*Supplied passage*:
══════════

Security Services Providers Set to Embrace IP
Tevin Wang | Date:
Security services providers (SSPs) are adjusting their business models and marketing strategies to seek more profitable operations as competition heats up. The current trend is the integration of video and alarm systems, for the sake of keeping false alarms down. As responding to every “triggered” alarm can be costly, smarter detection is a boon for integrated video and alarm solutions.
With IP connectivity, numerous subsystems can be integrated more easily, compared to analog systems. “Over these past years, we have upgraded our infrastructure, including back-end platforms such as panels, DVRs and network gateways.” said Robert Lien, Assistant VP of R&D for Taiwan, Secom.
More accessible than ever, video surveillance as a service (VSaaS) can include self monitoring, real-time alerts, integrated analytics and off-site storage. Among these services, video verification service (VVS) is a lucrative opportunity for SSPs and alarm-monitoring companies as these operators can vet alarms first to eliminate false ones before dispatching guards or passing that information on to the police. “Visual verification allows SSPs to lower false-alarm rates and increase workforce efficiency,” Lien said.

══════════

Stored records
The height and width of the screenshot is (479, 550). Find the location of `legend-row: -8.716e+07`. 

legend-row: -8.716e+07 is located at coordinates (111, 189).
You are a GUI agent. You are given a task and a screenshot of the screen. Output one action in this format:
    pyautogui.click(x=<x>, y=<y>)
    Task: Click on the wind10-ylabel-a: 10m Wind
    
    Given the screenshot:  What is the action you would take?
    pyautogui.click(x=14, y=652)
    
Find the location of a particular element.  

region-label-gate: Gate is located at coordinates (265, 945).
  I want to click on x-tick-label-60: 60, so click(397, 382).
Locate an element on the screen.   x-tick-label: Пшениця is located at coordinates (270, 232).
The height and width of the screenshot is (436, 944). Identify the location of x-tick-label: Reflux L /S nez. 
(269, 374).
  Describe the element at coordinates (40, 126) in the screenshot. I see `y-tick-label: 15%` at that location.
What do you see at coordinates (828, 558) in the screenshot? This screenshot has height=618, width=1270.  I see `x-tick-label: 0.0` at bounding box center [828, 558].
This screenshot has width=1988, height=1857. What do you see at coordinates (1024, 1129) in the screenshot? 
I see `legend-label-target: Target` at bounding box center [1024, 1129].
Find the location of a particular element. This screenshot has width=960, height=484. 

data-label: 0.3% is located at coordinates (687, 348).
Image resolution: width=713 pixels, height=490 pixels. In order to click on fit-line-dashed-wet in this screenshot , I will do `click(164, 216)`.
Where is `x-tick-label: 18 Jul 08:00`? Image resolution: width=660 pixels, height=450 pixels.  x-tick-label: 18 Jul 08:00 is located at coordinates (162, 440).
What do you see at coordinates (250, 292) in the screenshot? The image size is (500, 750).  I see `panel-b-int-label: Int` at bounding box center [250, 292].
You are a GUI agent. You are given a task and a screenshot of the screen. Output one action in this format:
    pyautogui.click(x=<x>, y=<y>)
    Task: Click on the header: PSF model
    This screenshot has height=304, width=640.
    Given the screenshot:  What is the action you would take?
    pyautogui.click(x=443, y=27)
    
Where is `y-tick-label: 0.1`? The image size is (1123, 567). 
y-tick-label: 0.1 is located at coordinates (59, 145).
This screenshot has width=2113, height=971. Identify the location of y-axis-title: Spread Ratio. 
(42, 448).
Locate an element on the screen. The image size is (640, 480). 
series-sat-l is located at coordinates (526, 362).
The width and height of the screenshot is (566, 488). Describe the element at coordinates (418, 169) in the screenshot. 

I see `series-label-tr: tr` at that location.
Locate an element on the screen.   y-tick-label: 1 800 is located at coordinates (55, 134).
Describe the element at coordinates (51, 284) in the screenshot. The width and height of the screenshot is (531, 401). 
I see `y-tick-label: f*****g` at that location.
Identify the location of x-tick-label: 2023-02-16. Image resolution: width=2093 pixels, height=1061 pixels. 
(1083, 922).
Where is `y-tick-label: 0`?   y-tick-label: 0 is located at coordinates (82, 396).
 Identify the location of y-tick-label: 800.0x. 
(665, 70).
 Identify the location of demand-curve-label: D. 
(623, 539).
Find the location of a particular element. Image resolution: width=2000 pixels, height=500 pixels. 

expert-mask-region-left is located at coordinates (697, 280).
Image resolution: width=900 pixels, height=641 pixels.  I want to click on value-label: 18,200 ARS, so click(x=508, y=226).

══════════

*Problem set*:
a – What does the article on security services providers name as the current trend?
b – Repeat the part of the article on security services providers from "Security Services Providers Set" to "for Taiwan, Secom.".

*Solutions by task*:
a – The integration of video and alarm systems, to keep false alarms down.

b –
Security Services Providers Set to Embrace IP
Tevin Wang | Date:
Security services providers (SSPs) are adjusting their business models and marketing strategies to seek more profitable operations as competition heats up. The current trend is the integration of video and alarm systems, for the sake of keeping false alarms down. As responding to every “triggered” alarm can be costly, smarter detection is a boon for integrated video and alarm solutions.
With IP connectivity, numerous subsystems can be integrated more easily, compared to analog systems. “Over these past years, we have upgraded our infrastructure, including back-end platforms such as panels, DVRs and network gateways.” said Robert Lien, Assistant VP of R&D for Taiwan, Secom.